§ WHAT THE TASK REQUIRES: Below are some entries. Count how many of their lines include "agent", then give that number only.

§ MATERIAL SHOWN:

════

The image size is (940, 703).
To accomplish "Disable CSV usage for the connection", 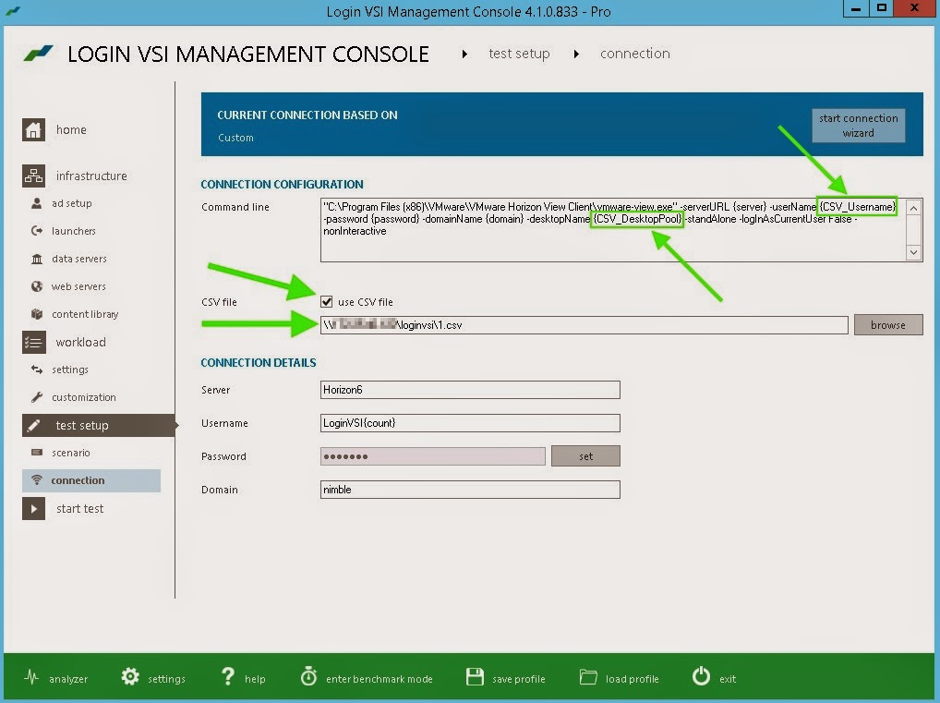I will click(327, 301).
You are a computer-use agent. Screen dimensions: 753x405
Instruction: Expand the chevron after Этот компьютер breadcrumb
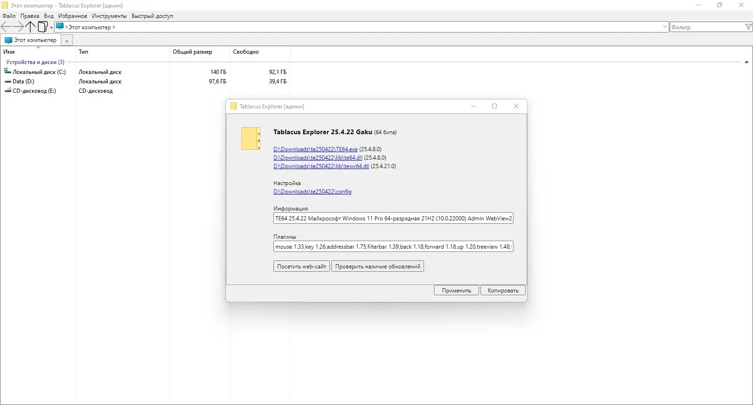[x=114, y=27]
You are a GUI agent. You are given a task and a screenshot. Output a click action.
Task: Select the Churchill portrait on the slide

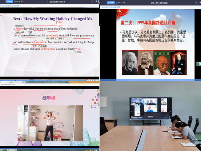178,63
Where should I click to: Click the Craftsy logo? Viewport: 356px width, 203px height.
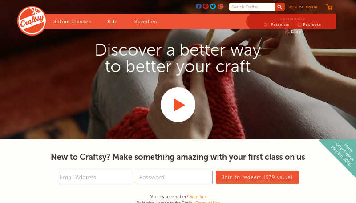(x=32, y=21)
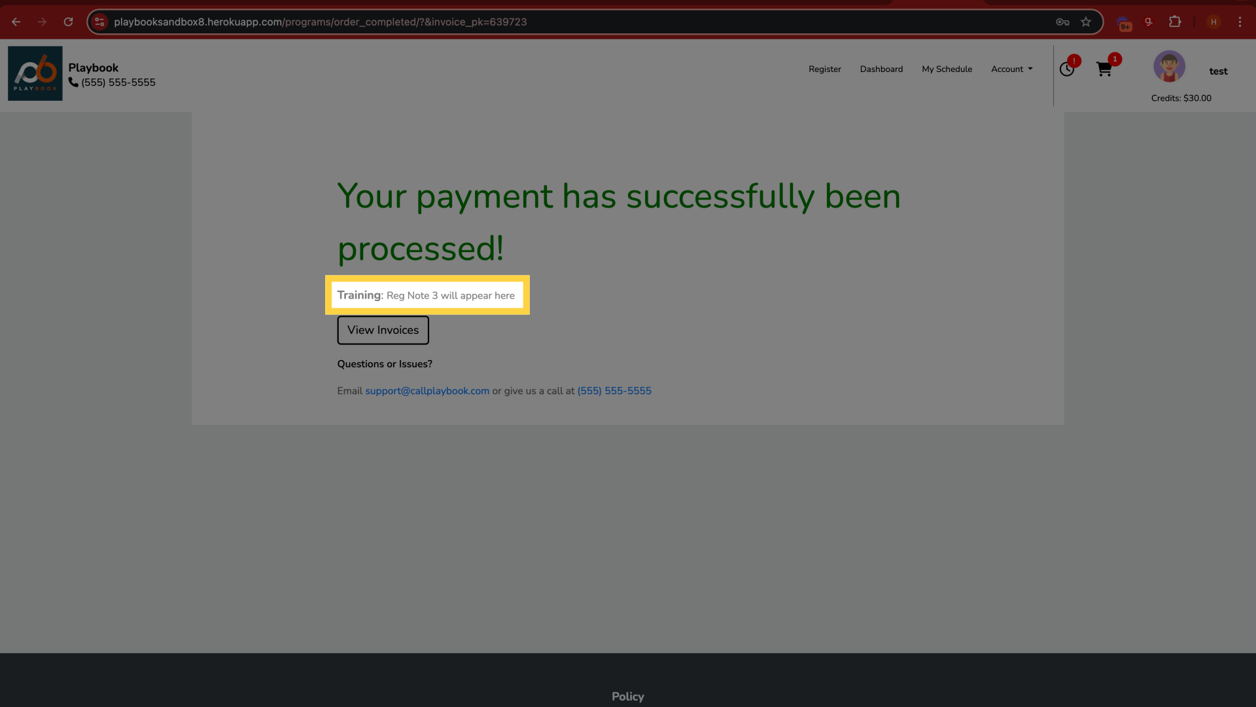This screenshot has height=707, width=1256.
Task: Click the View Invoices button
Action: (382, 330)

════

§ OUTPUT FOR THIS EXERCISE: 2